The Divergent Series: Insurgent (2015, Robert Schwentke)

This film – a film where the title really wants you to know it’s a sequel, in case you’re too dumb to figure that out yourself – begins with a truck with a video of Kate Winslet’s character summarizing the plot of the first movie. It’s literally a Plot Summary Truck. It has to be among the funniest ways of ever seen expository dialogue delivered in a franchise. If these trucks don’t promote outright rebellion among the people of Chicago, I don’t know what will. (Imagine the self-doubt behind this idea. Executive: “What do we do if people come to the film who never watched Divergent? Filmmakers “We have a really subtle way of explaining it, we swear.”)

The origins of this series in teenage dreaming and mythmaking are so constantly obvious but there are few moments that enforce this more than when Octavia Spencer’s character says something like “My office, now!” as if she’s the high school principal. It’s laugh-out-loud funny. I’m sure there were moments like this in the first movie that I missed but it’s so damn glaring in this one. Really, awful dialogue.

There are so many dumb things about this movie.

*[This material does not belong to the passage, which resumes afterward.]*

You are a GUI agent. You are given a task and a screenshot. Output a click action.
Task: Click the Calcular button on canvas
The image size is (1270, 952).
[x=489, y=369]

Here’s one example: Tris and Four are running and shooting behind them, and they are in the open, pursued by numerous perpetrators who are in the woods. They hit people in the woods but they are not hit themselves. We’ve all seen so many movies, do any of us really fall for this shit?

The Candor interrogation scene is a good example of how much this film is the product of teenage worldview. They are trying to figure out whether or not the two main characters are telling the truth about whether or not the leader of the city plotted to commit genocide and instead they ask one of them which one individual she killed, as if that was germane to whether or not Winslet’s character is guilty, as if that matters to anyone other than her and a few other characters. But that’s how this works: all that matters is our hero’s experience of the world, and nobody else’s.

Imagine there was some secret that you, as rule of a particular dystopian society, needed to access. But you didn’t know what it was. you’d definitely have the ability and tools to access it immediately, right?

When the “escape” happens, it’s so transparently not an actual escape, the movie does so little to try and hide it. It’s really hilariously mediocre.

The message of “the box” and the closing song are also just soooo bad.

This is one of those movies that I really could have live tweeted. There is so much wrong with it. I was rather charitable to the first one and this one makes me think I shouldn’t have been. This is some young adult dreck if there ever was such a thing.